▸ WHAT THIS TASK INVOLVES:
Reproduce the forum post about the size mismatch problem word for word, in full.

-- START DOCUMENT --

Size mismatch problem

Zhang_Chi · February 10, 2018, 5:48am

hi,
When I try to split resnet101 into two parts and forward an image one by one, this problem occurs.
here is the code and error

first_part=[]
second_part=[]
for index,layer in enumerate(resnet101.named_children()):
    name,module=layer
    if index<=6:
        first_part.append(module)
    else:
        second_part.append(module)
first_part=nn.Sequential(*first_part)
second_part=nn.Sequential(*second_part)
first_part.cuda(cuda_id)
second_part.cuda(cuda_id)

test_input=Variable(torch.FloatTensor(2,3,224,224)).cuda(cuda_id)
out1=first_part(test_input)
out2=second_part(out1)

this is the error

    out2=second_part(out1)
  File "/home/zhangchi/anaconda3/lib/python3.6/site-packages/torch/nn/modules/module.py", line 325, in __call__
    result = self.forward(*input, **kwargs)

-- END DOCUMENT --
-- START SUPPLIED DATA --

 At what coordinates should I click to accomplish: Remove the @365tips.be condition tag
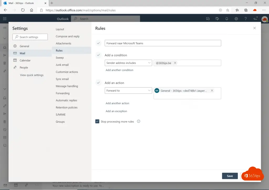click(175, 63)
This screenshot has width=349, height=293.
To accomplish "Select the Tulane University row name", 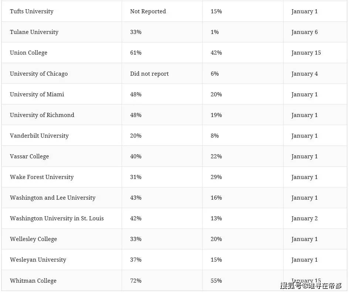I will point(34,32).
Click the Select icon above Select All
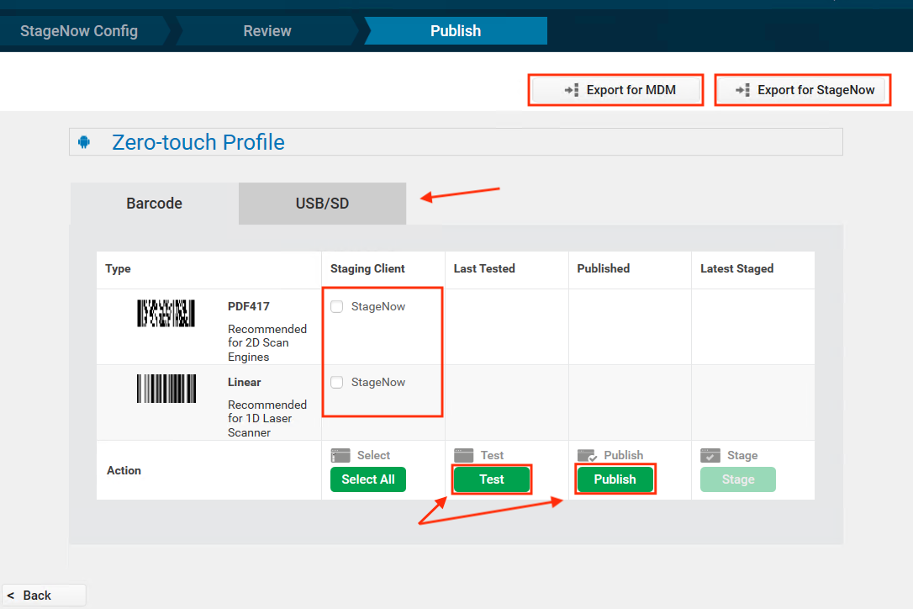913x609 pixels. point(340,455)
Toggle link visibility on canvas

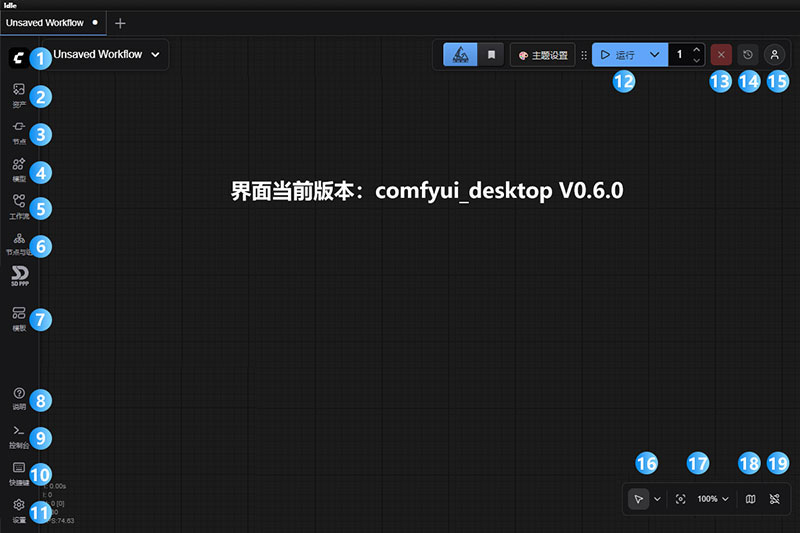point(775,498)
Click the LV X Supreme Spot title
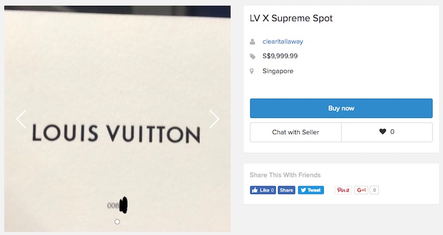 [x=291, y=18]
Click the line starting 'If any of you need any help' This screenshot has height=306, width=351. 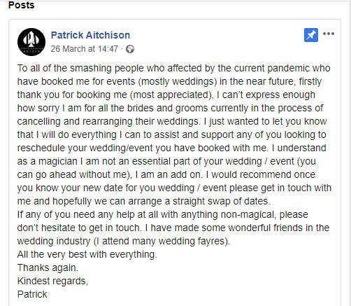pyautogui.click(x=163, y=214)
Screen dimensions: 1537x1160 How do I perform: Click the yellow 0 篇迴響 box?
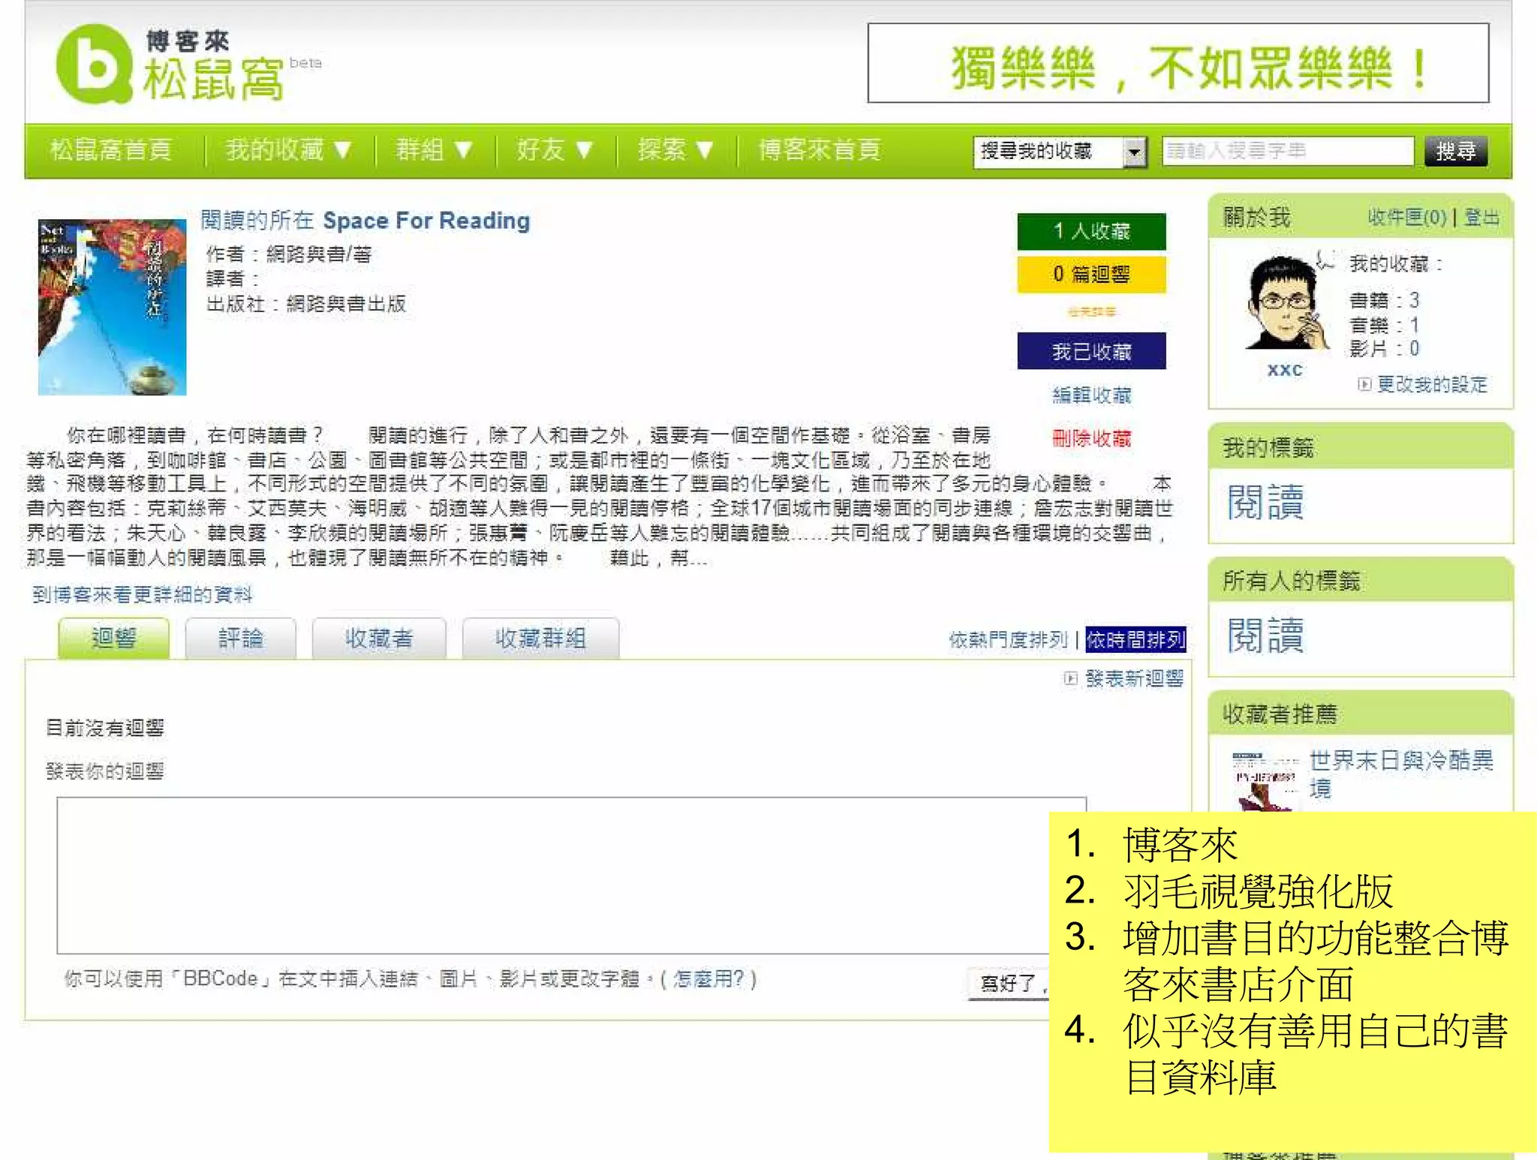pos(1091,274)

-- END SUPPLIED DATA --

▸ SOLUTION FOR THIS EXERCISE:
Size mismatch problem

Zhang_Chi · February 10, 2018, 5:48am

hi,
When I try to split resnet101 into two parts and forward an image one by one, this problem occurs.
here is the code and error

first_part=[]
second_part=[]
for index,layer in enumerate(resnet101.named_children()):
    name,module=layer
    if index<=6:
        first_part.append(module)
    else:
        second_part.append(module)
first_part=nn.Sequential(*first_part)
second_part=nn.Sequential(*second_part)
first_part.cuda(cuda_id)
second_part.cuda(cuda_id)

test_input=Variable(torch.FloatTensor(2,3,224,224)).cuda(cuda_id)
out1=first_part(test_input)
out2=second_part(out1)

this is the error

    out2=second_part(out1)
  File "/home/zhangchi/anaconda3/lib/python3.6/site-packages/torch/nn/modules/module.py", line 325, in __call__
    result = self.forward(*input, **kwargs)